I’m really not sure how to even begin grappling with this strip, in which Dagwood, a man who I’ve always assumed to be not too deep into middle age and in possession of a perfectly healthy set of teeth, sits through a nightmarish sales pitch for some kind of futuristic dental implant technology with a name out of a satirical dystopian sci-fi movie.

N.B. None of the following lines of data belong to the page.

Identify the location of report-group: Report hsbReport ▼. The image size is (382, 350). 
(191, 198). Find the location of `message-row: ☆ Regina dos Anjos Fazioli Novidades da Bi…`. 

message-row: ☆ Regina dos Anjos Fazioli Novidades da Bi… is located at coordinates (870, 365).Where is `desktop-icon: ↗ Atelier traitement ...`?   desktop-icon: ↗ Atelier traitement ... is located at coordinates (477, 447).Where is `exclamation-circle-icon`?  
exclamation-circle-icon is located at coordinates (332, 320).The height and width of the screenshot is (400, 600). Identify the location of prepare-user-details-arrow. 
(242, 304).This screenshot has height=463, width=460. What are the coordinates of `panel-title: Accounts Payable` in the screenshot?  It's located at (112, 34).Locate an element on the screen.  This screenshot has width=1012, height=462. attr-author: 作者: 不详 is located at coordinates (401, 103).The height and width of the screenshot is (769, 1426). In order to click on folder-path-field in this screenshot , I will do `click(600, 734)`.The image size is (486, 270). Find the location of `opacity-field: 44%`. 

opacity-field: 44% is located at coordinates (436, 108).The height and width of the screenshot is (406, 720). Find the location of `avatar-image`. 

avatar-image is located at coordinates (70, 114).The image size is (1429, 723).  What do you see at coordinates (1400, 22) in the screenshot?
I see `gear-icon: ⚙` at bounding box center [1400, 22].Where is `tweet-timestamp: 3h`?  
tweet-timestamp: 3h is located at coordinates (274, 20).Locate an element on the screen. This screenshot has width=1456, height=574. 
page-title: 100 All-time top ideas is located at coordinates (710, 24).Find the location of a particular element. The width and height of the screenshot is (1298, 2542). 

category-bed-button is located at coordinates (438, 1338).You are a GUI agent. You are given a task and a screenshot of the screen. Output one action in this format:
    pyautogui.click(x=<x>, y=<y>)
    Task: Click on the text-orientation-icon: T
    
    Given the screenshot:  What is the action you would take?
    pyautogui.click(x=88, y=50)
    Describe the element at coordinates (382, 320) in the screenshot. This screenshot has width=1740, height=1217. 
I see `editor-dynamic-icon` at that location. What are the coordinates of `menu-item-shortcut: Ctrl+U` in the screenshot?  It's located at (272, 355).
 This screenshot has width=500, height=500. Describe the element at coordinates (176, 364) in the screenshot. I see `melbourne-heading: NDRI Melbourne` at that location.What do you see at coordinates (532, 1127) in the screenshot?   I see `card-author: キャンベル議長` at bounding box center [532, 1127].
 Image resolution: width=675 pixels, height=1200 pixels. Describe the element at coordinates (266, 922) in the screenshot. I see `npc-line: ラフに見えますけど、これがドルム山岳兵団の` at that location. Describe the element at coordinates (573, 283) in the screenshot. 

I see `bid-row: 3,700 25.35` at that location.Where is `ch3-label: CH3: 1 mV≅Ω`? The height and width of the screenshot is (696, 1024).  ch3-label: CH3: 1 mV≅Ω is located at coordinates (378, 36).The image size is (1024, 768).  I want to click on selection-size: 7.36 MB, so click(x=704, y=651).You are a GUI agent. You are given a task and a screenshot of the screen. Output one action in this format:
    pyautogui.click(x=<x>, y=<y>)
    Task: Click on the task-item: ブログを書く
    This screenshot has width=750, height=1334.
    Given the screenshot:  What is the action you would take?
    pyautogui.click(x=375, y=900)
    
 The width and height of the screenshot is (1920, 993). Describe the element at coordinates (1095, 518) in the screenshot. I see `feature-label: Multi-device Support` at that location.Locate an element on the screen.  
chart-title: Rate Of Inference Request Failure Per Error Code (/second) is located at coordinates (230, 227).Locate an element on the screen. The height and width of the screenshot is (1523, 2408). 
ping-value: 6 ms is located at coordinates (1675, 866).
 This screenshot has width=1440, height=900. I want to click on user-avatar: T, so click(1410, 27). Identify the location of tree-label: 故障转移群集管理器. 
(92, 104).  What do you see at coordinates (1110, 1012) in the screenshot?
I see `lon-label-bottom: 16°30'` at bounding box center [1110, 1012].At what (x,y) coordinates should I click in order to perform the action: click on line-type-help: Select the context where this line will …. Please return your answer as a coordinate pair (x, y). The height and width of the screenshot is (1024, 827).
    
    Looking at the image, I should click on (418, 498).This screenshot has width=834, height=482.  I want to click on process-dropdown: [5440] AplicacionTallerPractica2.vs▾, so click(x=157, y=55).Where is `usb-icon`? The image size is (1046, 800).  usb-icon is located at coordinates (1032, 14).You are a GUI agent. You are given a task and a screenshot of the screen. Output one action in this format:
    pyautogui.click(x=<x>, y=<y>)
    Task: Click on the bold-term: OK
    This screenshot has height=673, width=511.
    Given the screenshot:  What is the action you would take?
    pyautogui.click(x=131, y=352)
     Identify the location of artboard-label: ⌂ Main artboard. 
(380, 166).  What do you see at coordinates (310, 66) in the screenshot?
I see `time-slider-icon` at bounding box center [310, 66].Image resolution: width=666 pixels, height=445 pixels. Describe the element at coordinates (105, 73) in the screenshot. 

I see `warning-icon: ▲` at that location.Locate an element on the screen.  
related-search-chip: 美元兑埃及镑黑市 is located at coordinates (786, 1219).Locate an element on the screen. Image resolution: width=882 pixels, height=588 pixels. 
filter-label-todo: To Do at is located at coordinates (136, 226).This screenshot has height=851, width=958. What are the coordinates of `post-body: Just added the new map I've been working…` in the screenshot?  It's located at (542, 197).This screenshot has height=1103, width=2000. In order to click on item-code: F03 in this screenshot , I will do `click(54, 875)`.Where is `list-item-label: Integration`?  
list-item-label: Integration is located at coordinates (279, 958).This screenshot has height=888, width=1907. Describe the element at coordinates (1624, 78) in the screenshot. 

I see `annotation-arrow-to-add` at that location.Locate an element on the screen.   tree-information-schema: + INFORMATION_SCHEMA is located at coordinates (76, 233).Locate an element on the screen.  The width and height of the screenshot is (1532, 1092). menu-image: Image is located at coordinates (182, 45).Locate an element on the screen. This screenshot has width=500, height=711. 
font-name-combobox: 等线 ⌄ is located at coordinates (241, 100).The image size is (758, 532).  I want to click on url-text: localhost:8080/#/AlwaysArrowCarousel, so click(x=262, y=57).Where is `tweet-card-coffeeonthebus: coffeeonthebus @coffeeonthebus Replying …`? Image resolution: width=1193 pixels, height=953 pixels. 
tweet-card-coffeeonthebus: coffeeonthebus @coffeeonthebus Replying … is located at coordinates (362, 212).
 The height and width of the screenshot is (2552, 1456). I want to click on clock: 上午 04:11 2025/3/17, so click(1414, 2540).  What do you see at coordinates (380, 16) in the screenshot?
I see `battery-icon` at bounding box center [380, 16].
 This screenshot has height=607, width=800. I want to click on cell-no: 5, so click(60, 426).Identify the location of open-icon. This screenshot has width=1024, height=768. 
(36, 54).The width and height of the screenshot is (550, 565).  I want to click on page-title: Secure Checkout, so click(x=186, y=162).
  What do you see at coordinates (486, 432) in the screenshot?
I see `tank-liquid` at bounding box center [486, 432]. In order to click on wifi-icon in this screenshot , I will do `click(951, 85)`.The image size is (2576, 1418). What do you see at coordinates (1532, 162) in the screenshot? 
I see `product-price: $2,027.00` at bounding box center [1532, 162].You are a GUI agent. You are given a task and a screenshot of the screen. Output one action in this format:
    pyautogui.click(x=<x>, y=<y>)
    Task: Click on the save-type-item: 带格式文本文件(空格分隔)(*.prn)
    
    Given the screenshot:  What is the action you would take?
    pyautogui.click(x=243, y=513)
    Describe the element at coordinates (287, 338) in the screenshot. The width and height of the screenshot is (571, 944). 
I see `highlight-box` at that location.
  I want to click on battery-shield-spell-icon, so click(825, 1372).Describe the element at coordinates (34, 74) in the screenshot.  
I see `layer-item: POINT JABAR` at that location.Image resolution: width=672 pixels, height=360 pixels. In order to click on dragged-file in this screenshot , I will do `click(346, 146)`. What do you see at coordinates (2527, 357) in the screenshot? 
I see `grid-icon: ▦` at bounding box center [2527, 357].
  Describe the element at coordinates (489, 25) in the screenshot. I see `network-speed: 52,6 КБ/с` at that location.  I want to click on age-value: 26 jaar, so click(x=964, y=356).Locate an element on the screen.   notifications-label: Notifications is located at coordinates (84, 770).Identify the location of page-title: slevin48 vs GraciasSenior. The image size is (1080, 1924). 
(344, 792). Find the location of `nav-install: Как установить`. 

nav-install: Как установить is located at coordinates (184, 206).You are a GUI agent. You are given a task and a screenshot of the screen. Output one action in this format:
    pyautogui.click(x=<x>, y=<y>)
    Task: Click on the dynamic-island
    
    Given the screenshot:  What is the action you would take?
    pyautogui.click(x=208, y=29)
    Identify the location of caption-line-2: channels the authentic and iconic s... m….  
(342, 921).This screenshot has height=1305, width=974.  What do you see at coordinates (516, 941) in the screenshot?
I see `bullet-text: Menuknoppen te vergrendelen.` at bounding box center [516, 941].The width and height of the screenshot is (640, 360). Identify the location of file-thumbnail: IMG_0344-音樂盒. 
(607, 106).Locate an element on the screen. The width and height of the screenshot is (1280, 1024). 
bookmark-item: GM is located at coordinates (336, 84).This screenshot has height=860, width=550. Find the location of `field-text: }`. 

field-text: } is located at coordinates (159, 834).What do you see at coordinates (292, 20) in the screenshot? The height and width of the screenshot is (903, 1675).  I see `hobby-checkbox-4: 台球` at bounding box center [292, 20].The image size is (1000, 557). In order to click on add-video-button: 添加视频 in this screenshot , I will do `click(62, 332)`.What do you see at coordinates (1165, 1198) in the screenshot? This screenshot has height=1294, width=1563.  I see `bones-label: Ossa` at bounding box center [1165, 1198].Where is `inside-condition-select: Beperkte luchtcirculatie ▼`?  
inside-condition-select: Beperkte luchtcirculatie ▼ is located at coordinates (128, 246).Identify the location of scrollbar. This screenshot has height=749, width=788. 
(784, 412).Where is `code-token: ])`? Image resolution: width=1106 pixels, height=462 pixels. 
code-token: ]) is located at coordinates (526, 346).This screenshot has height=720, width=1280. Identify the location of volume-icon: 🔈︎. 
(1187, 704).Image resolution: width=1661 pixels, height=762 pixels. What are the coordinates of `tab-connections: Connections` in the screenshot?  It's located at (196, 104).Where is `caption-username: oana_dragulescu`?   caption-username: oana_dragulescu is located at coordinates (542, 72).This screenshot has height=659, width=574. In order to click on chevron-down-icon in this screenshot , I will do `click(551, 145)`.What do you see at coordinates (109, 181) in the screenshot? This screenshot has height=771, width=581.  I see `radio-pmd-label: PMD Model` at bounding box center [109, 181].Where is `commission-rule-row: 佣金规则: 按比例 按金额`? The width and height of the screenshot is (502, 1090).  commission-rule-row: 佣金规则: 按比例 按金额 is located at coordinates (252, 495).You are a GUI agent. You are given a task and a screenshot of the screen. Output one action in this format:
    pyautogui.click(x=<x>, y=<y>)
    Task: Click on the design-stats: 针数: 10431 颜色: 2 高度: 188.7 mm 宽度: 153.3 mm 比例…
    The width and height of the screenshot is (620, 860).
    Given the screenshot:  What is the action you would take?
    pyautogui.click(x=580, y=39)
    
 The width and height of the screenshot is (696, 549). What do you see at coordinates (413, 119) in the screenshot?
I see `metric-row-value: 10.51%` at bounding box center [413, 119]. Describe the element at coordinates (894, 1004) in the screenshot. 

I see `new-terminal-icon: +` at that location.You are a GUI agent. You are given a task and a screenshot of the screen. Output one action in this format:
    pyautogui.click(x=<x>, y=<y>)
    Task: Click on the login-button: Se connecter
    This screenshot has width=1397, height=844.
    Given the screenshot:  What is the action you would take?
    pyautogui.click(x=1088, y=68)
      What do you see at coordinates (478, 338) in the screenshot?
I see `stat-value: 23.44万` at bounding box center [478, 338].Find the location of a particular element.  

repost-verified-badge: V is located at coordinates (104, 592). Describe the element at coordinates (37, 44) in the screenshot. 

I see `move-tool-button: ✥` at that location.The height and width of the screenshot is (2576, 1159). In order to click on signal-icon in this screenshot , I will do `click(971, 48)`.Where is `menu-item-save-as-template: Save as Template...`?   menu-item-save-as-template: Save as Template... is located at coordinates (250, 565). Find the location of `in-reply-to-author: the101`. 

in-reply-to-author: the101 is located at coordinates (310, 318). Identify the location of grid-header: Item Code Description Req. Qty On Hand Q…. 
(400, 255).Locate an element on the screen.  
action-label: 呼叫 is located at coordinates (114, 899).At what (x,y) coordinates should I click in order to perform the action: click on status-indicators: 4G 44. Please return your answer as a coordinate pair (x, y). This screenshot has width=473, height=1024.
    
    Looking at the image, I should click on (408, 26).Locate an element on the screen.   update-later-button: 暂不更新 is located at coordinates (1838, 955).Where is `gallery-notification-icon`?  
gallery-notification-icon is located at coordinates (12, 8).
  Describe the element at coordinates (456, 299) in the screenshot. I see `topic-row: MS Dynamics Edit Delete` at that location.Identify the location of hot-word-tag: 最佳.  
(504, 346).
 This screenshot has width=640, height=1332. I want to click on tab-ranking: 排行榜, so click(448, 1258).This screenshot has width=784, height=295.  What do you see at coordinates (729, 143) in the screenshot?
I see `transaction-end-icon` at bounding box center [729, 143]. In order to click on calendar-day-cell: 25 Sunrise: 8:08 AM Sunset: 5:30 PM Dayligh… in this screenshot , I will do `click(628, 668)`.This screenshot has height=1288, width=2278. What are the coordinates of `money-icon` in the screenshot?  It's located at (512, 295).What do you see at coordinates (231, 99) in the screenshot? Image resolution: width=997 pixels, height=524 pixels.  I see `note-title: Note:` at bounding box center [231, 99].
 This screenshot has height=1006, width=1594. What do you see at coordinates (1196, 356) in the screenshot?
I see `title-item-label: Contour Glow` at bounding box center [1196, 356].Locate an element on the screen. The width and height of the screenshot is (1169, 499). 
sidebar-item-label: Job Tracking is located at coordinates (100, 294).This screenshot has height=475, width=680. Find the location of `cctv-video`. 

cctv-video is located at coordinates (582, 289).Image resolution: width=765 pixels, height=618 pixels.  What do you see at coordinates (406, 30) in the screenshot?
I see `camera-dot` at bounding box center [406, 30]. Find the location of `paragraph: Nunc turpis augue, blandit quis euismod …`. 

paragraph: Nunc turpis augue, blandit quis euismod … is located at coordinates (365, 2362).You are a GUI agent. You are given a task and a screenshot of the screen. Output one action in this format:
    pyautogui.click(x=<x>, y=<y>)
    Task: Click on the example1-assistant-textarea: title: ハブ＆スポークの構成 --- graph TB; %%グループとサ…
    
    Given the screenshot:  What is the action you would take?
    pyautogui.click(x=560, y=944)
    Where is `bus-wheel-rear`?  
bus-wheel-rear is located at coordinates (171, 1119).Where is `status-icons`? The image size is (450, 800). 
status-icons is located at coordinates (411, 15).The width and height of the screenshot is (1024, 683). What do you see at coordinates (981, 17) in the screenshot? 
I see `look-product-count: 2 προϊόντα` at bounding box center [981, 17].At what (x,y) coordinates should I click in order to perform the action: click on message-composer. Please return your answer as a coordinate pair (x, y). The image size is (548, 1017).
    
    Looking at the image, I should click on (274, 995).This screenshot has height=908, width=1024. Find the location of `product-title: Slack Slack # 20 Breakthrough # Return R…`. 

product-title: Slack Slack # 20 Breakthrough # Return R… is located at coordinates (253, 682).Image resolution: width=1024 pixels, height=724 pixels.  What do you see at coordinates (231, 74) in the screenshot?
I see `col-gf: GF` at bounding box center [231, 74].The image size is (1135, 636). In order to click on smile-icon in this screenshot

Maybe his insatiable appetite is leading him into the dangerous world of body modification; once this dentist outfits him with ultra-efficient chewing tech, he’s going to show up at a hospital and demand that he be given gastric bypass surgery “only in reverse.”

Beetle Bailey, 8/23/16

Say what you will about today’s Beetle Bailey, but it does get to an essential truth at the heart of the strip, namely that all the characters are morons who also have access to military weaponry. I think it’s a nice touch that the joke focuses on Zero possibly blowing his own face off and just barely draws our attention to the box of live grenades propped awkwardly on the table, ready to tumble out at the most hilarious/violent moment.

Family Circus, 8/23/16

What character do you most identify with in today’s Family Circus? I’d like to think I’m the guy who’s just out there casually smoking a pipe while he’s sunbathing, but I’m probably more like the kid who thinks that because he’s wearing goggles we can’t tell how eagerly he’s staring at the other kid’s toy boat.

Mark Trail, 8/23/16

So, uh, the staff of Woods and Wildlife Magazine didn’t know invasive species were bad until, like, last year? I’m beginning to have some doubts about their environmentalist bona fides.